(Reuters) – Qatar’s stock market ended higher on Sunday in response to Friday’s rise in oil prices, while the Saudi index finished flat.
Oil prices – a key catalyst for the Gulf’s financial markets – rose nearly 2% on Friday to record a fourth consecutive weekly gain, buoyed by growing evidence of supply shortages in the coming months and rising tensions between Russia and Ukraine that could further hit supplies.
Russia hit Ukrainian food export facilities for a fourth day in a row on Friday and practised seizing ships in the Black Sea, in an escalation of tensions in the region since Moscow’s withdrawal this week from a U.N.-brokered safe sea corridor agreement.
In Qatar, the key stock index (.QSI) gained 0.5%, rising for an eighth consecutive session, led by a 10% surge in Barwa Real Estate Co (BRES.QA).
Last week, the real estate firm agreed to sell two land plots in Lusail area for 6.36 billion riyals ($1.75 billion).
Saudi Arabia’s benchmark index (.TASI), which hit an eight-month high last week, closed flat.

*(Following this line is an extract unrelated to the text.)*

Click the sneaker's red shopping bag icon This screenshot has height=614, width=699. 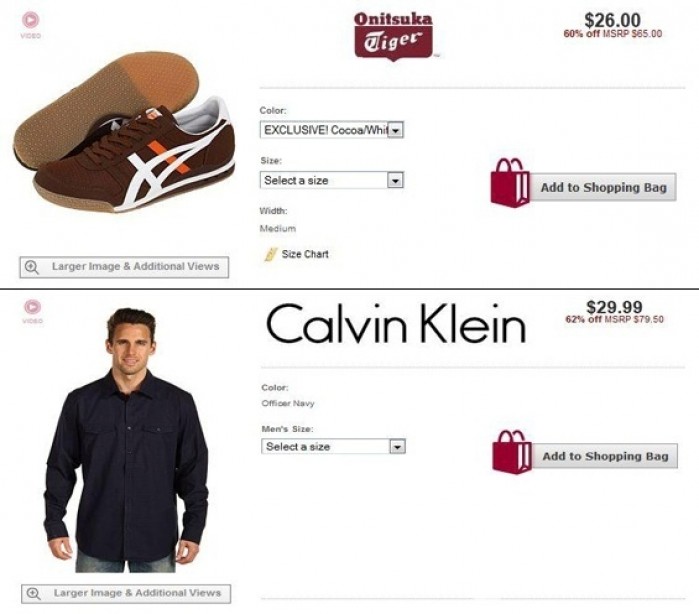[510, 183]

The kingdom on Friday said it will join a global hydrogen trade forum to be launched by the Clean Energy Ministerial, a global group formed to promote clean energy policy.
Outside the Gulf, Egypt’s blue-chip index (.EGX30) eased 0.2% on Sunday, hit by a 1.1% fall in tobacco monopoly Easter Company.
A Reuters poll showed Egypt’s economic growth is expected to be slower than previously forecast, while inflation may stay higher and the Egyptian pound may weaken a little more than previous projections.